Speaker
Description
Molten-salt-based breeder blankets for tritium breeding in fusion reactors offer distinct advantages by combining tritium breeding, heat removal, and tritium extraction within a single system. The successful design of these blankets relies on accurate characterization of key transport properties, especially the permeability of molten salts to hydrogen. The HYPERION experiment at MIT PSFC was established to directly measure hydrogen isotope permeation through FLiBe under well-controlled conditions. Its configuration, involving hydrogen transport across both metallic (Ni) and salt (FLiBe) domains, provides data well-suited for benchmarking computational tritium transport models.

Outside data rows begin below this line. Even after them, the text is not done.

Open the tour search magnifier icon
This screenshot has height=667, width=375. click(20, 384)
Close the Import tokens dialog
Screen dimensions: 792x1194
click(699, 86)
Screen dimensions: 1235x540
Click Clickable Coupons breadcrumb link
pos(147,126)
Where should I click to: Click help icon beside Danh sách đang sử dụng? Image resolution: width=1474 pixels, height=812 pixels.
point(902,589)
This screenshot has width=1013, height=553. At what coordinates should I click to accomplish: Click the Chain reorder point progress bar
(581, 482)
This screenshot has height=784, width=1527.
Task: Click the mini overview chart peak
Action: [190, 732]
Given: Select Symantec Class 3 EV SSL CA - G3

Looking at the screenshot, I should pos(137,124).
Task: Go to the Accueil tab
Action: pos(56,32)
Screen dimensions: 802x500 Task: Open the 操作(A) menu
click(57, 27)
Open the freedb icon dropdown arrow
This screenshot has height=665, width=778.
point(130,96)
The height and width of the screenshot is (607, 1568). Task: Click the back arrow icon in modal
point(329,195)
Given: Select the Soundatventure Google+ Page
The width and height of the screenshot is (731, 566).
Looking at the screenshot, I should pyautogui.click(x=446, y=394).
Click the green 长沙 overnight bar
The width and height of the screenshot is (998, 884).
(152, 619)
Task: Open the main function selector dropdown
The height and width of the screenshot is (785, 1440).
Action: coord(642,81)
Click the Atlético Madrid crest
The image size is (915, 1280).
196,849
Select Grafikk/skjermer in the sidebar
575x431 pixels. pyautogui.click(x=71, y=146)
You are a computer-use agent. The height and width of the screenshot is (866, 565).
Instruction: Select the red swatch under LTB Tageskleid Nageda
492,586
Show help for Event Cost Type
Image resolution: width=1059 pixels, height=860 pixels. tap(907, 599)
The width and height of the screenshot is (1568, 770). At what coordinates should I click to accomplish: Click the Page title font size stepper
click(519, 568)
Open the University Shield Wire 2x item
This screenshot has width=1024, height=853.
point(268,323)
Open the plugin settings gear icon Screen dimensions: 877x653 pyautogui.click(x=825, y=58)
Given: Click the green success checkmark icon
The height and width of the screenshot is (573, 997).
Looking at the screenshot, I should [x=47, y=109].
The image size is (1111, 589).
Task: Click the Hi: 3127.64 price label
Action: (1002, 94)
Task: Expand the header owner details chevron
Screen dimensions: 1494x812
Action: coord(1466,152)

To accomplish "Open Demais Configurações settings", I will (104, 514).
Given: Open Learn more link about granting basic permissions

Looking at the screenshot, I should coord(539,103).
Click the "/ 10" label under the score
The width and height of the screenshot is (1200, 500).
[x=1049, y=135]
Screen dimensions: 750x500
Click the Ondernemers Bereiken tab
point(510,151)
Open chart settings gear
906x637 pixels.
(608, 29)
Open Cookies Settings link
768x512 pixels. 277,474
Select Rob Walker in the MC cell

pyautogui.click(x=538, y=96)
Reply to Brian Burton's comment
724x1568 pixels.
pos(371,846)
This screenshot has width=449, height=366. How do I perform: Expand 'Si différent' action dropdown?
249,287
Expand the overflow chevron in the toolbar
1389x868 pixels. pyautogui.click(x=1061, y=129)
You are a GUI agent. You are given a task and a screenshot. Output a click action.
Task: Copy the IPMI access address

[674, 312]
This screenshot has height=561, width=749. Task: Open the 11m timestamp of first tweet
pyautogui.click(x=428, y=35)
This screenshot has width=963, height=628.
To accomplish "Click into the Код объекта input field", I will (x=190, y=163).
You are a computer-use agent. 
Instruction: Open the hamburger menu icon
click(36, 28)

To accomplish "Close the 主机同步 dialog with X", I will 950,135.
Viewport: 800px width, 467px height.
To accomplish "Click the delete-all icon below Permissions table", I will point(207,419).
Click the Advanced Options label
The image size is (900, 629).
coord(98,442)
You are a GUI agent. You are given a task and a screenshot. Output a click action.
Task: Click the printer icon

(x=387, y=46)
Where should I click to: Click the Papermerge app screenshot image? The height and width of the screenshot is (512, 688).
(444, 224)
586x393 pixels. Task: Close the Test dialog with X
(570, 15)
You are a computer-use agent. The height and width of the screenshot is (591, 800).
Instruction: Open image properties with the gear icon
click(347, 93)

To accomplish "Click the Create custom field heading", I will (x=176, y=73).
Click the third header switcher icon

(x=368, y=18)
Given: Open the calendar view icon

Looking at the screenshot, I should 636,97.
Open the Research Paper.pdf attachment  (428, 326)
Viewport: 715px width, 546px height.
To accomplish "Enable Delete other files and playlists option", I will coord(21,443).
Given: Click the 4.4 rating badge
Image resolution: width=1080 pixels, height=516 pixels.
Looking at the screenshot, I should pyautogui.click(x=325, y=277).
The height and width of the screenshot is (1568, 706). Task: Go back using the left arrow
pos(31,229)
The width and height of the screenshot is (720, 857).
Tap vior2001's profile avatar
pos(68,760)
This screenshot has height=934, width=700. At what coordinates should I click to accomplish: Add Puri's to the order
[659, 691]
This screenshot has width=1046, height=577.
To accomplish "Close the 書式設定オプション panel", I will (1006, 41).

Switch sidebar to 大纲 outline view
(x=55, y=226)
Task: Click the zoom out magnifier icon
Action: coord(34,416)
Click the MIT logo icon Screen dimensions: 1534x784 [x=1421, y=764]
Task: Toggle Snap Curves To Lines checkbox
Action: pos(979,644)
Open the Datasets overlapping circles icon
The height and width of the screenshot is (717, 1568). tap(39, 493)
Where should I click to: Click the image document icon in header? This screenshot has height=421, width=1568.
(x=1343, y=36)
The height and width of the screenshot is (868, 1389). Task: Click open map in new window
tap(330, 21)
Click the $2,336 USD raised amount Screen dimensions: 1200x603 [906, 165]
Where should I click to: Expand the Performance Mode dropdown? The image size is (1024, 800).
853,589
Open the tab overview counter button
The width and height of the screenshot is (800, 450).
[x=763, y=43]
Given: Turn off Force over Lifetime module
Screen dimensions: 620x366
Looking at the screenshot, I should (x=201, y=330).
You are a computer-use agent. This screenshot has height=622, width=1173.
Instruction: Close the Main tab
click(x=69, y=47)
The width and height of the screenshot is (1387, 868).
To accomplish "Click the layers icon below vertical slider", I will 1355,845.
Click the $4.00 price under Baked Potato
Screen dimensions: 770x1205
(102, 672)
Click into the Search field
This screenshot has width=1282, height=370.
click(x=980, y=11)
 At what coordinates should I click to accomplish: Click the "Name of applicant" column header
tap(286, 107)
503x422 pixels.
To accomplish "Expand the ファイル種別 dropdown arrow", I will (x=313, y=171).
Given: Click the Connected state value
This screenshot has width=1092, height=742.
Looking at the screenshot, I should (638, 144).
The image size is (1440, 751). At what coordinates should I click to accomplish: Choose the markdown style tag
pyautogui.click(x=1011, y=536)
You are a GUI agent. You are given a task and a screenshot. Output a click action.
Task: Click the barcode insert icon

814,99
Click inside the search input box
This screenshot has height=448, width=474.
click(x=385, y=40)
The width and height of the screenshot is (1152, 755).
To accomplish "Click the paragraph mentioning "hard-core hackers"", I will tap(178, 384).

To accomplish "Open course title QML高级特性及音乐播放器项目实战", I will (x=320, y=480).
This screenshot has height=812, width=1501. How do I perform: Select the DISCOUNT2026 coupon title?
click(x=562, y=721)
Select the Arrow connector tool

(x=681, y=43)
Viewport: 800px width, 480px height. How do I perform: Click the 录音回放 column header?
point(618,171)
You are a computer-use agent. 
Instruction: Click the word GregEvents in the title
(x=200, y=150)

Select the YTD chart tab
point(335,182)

FESTIM (Finite-Element Simulation of Tritium in Materials) is an open-source finite-element framework designed for multi-material, multi-species hydrogen isotope transport. In this study, FESTIM is applied to reproduce the permeation flux curves measured in HYPERION across a range of temperatures and operating conditions. By varying FLiBe permeability in the simulations, the model successfully reproduces experimental permeation behavior, with simulated permeability data in good agreement with the measurements.
This benchmarking exercise demonstrates FESTIM’s reliability as a tritium transport simulation tool and underscores its capability as a predictive modeling framework applicable to molten salt environments. The results highlight FESTIM’s value in interpreting experimental results, constraining uncertain parameters, and supporting the design of tritium-breeding blankets. More broadly, they emphasize the importance of combining experimental measurements with computational modeling to refine material property characterization and reduce uncertainties in future blanket-relevant studies.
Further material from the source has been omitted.